We are back again to this idea of how we relate to Jesus. Is he a mere man or is he God? For us to see him as God then a powerful work needs to occur within us from outside of us. We need a baptism, an immersal in the Spirit so that we can see spiritual things and discern real reality.

5. When Christ is presented we realise that we who preach and point cannot save people, our responsibility is like John to point to one who is a Lamb, a sin bearer, eternal and powerful. Our prayer is that then people will be enabled with John to say finally - Behold the Son. “I have seen and testify that this is the Son of God” (v.34).
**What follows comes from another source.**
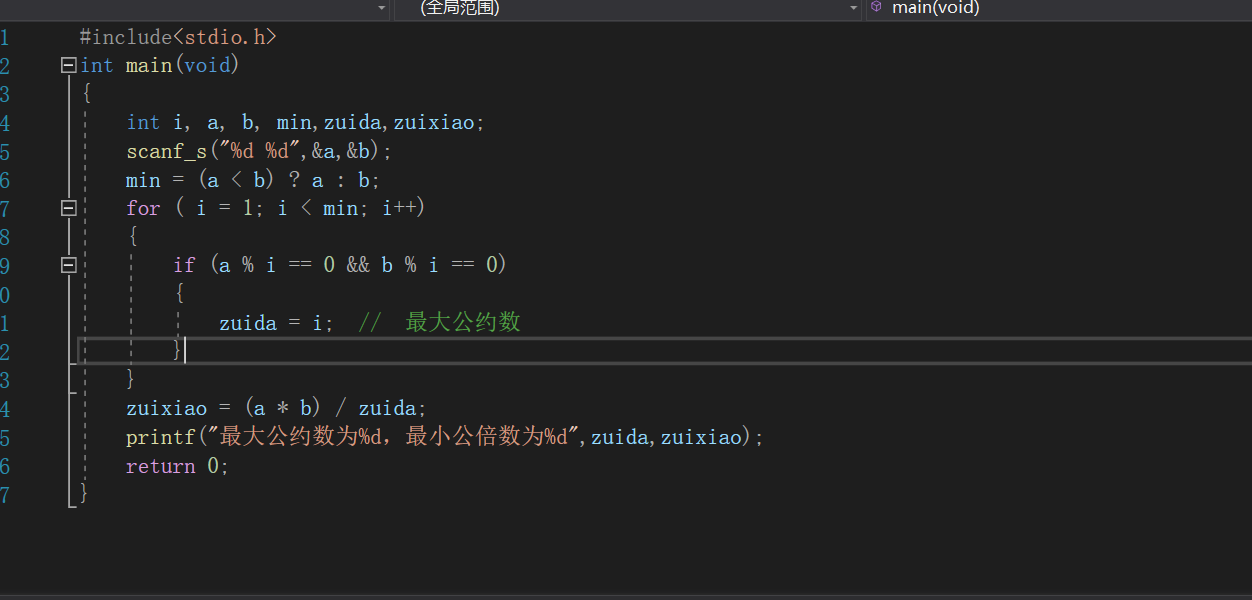
Task: Open the 全局范围 scope dropdown
Action: 853,8
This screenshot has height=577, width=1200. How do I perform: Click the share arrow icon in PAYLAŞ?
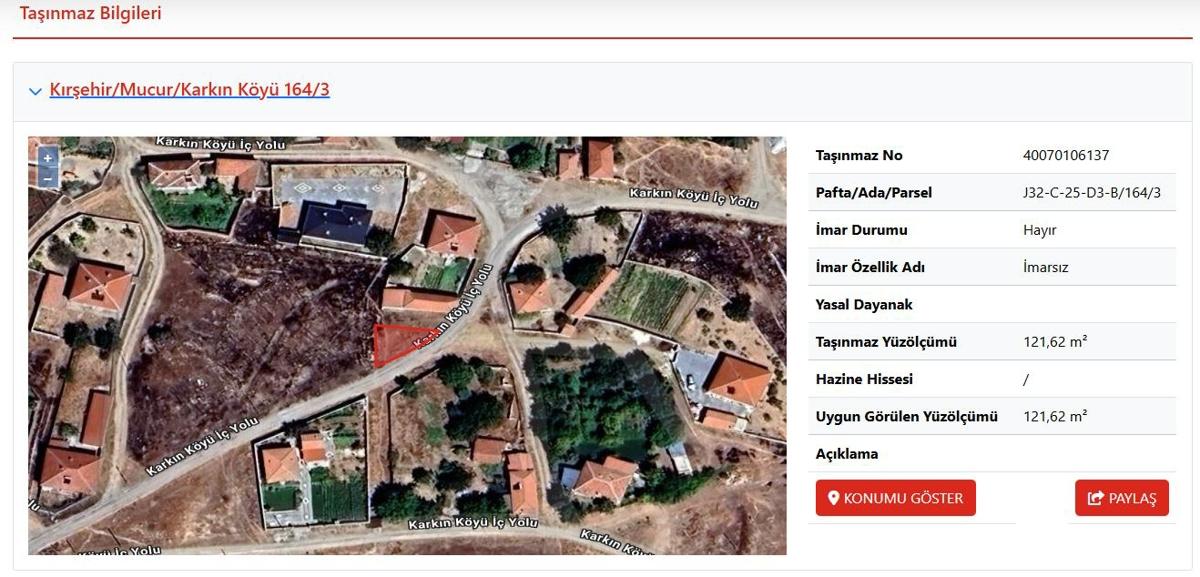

There is faith here but there is certainty here. John bears witness, he testifies publicly to the Son. This is where we need to get to where we publicly testify to who Jesus is and that we have a relationship with him.

Are we prepared to do this in these secular, materialistic days where church attendance is in decline, where the uniqueness of Jesus is sidelined. Are we willing to be fools for Christ, for we see Christ as the hope of the world? We are signposts for our generation. How effective are we at pointing people to Christ?

As a final note look at v.35-36. The next day John is out with two of his disciples and he sees Jesus and again points to him as the Lamb of God. Note then that the two disciples of John start to follow Jesus. John suffered a loss here of those who followed him, but it was more important that they followed Jesus. Sometimes in our ministries we can be consumed with our ministry, our organisation, our church, and we forget that it is not about people following us or growing our ministry but it is about people following Jesus. Sometimes we get in the way. John let the disciples go. John 3:30 again “He must become greater, I must become less” (or as KJV has it – he must increase, I must decrease.”) Is your ministry about Jesus and his church or about you and your following. Everything must be submitted to him and to his glory.

What are you beholding today, yourself or Him.

John was a preparer, a preacher, a pointer. Behold the Lamb of God who takes away the sins of the world. Behold the only one who can do this for he is the Son of God. Follow him and worship Him.